HHS Office of Inspector General Will Audit Medicare Outlier Payments at Tenet Hospitals Nationwide
Officials from Santa Barbara-based Tenet Healthcare, the nation's second-largest for-profit hospital chain, announced yesterday that HHS Office of Inspector General is preparing to audit the company's hospitals nationwide in an attempt to determine whether Tenet properly billed Medicare for certain services, the Los Angeles Times reports. HHS officials said the audits would focus on outlier payments, special Medicare reimbursements that cover "unusually costly procedures." According to the Times, Tenet hospitals have been receiving an "extraordinarily high share." Ken Weakley, an analyst for UBS Warburg, estimated that approximately 23% of Tenet's Medicare reimbursements come from outlier payments, compared to 6% on average for other comparable hospitals (Lee, Los Angeles Times, 11/7). Last week, UBS Warburg downgraded Tenet's stock because of concerns about the company's high rate of Medicare outlier payments (California Healthline, 11/4). According to Judy Holtz, a spokesperson for the OIG, the probe stems from concerns raised in mid-October by an insurance company that handles Medicare payments for Tenet hospitals (Abelson, New York Times, 11/7). The inquiry -- which is being classified as an audit, not an investigation -- is expected to take up to nine months. It will concentrate on certain aspects of the formula used to calculate outlier payments, the Wall Street Journal reports. Government officials said that HHS had planned to review outlier payments to all hospitals nationwide as part of its "routine work plan" for 2003. Tenet Chair and CEO Jeffrey Barbakow said he is "confident" that the audit "will demonstrate that our hospitals did, in fact, obey the rules."

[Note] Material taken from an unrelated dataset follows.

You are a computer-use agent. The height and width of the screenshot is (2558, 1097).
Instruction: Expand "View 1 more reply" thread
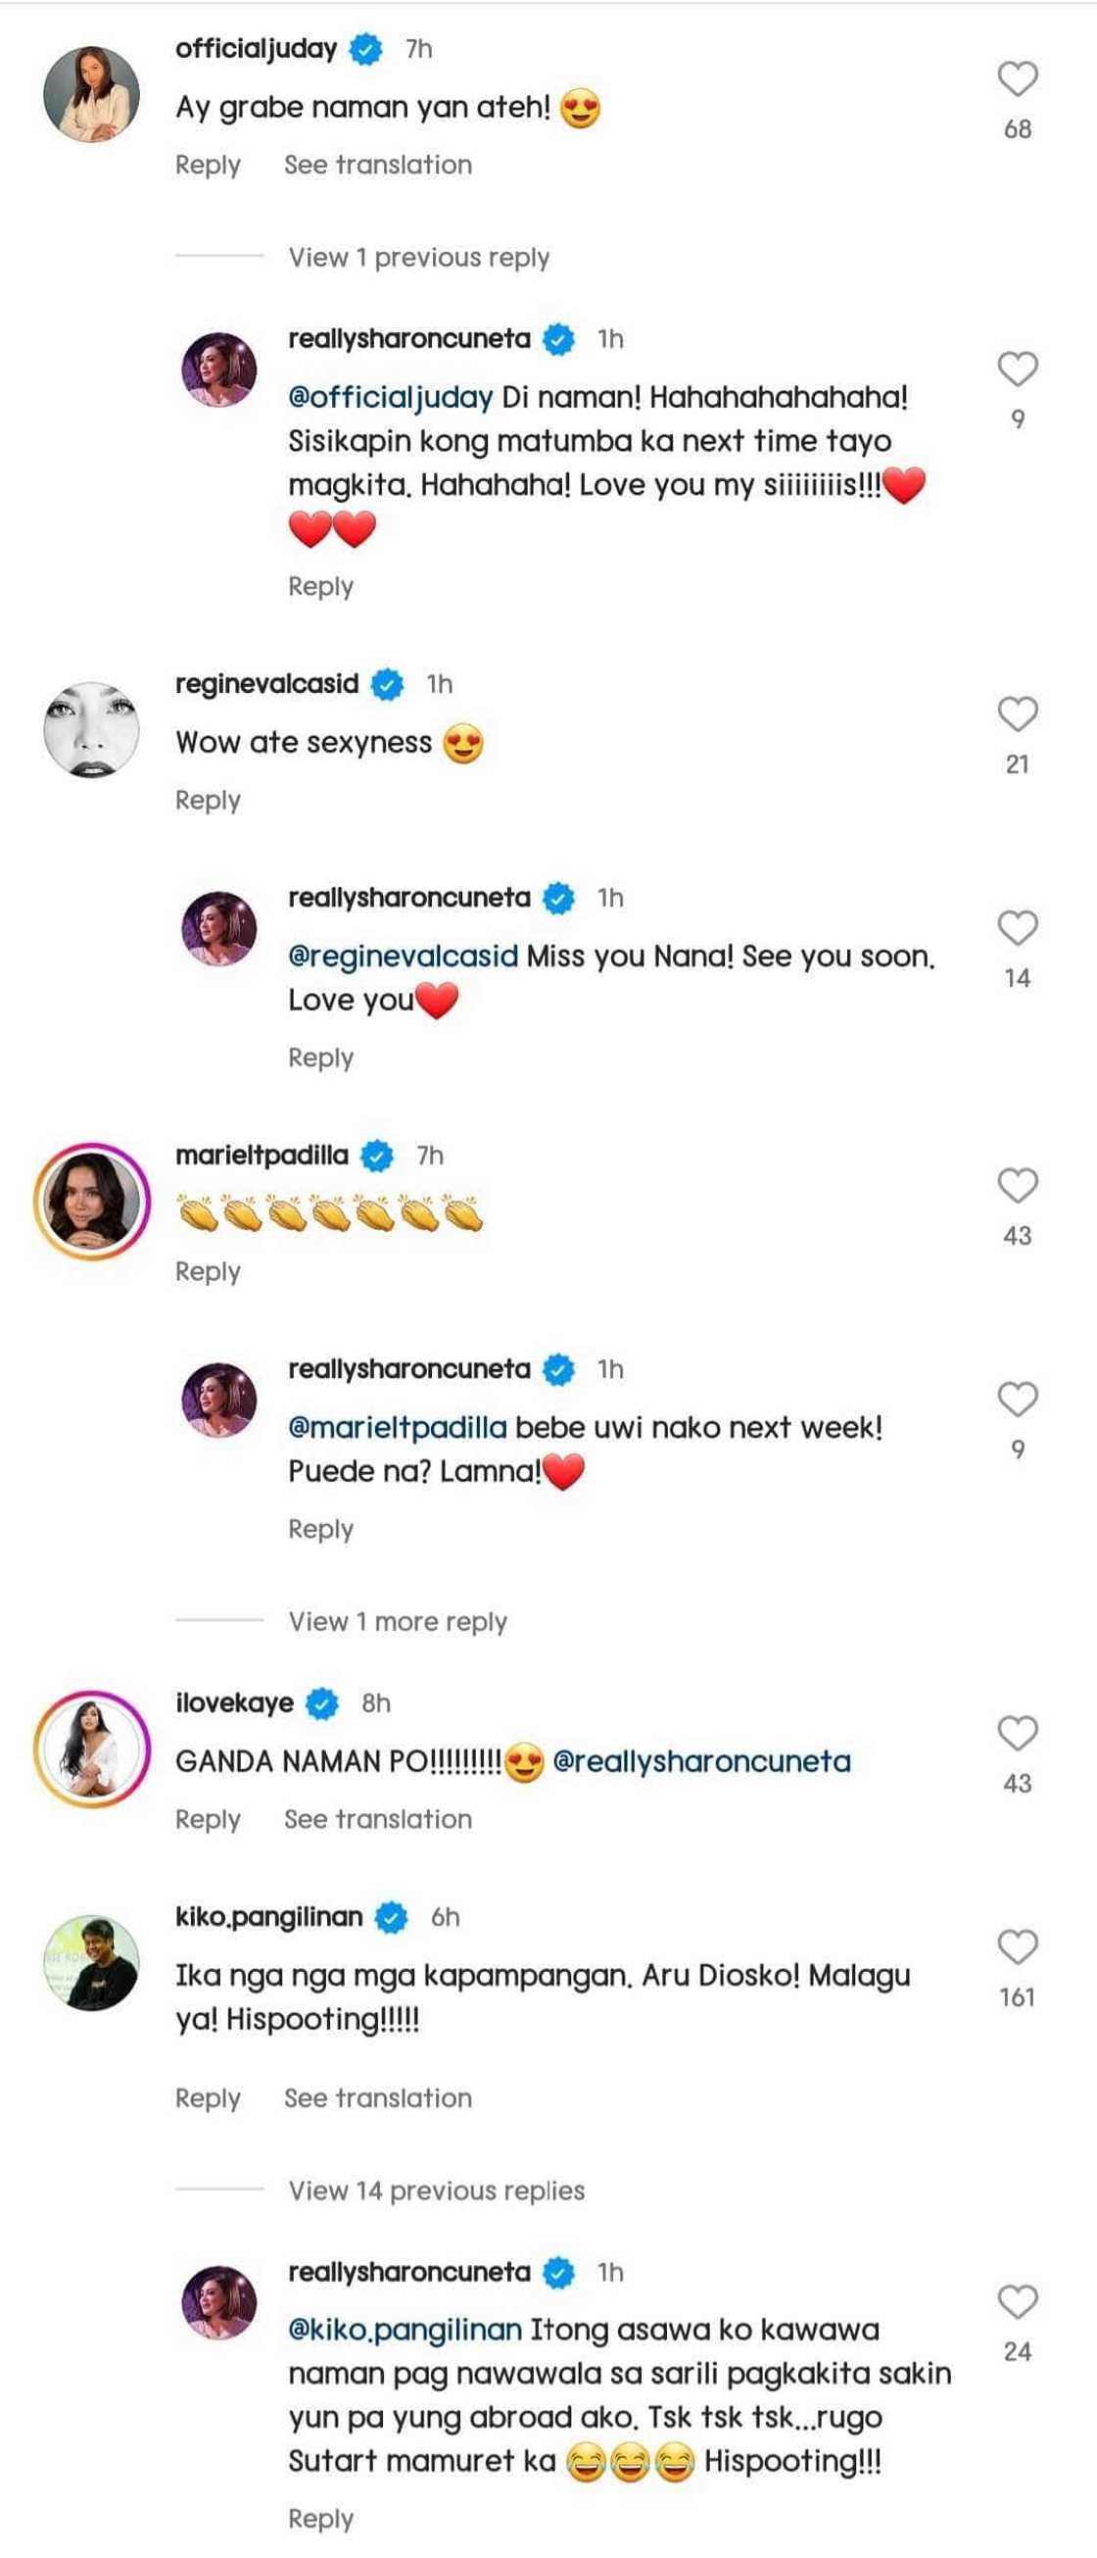coord(397,1622)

Tenet officials said yesterday that they believe the audit was spurred by "all the fallout" from recent events concerning Tenet hospitals (Rundle/Wilde Mathews, Wall Street Journal, 11/7). Last week, federal agents searched Tenet's Redding, Calif.-based Redding Medical Center seeking information for an investigation of two physicians who may have performed "unnecessary surgeries" and potentially defrauded Medicare (California Healthline, 11/1). The Los Angeles Times reports that the California attorney general's office said yesterday that at the request of the state medical board it would seek a court order to prevent the two doctors from practicing until the investigation is resolved (Los Angeles Times, 11/7). The Wall Street Journal today profiled Dr. Chae Hyun Moon, one of the two physicians from Redding Medical Center under investigation (Rundle, Wall Street Journal, 11/7). Meanwhile, Tenet officials yesterday announced that the Federal Trade Commission has requested information about the 1999 merger of two of its hospitals in Missouri as part of the agency's "broad inquiry" into hospital mergers nationwide (California Healthline, 11/6).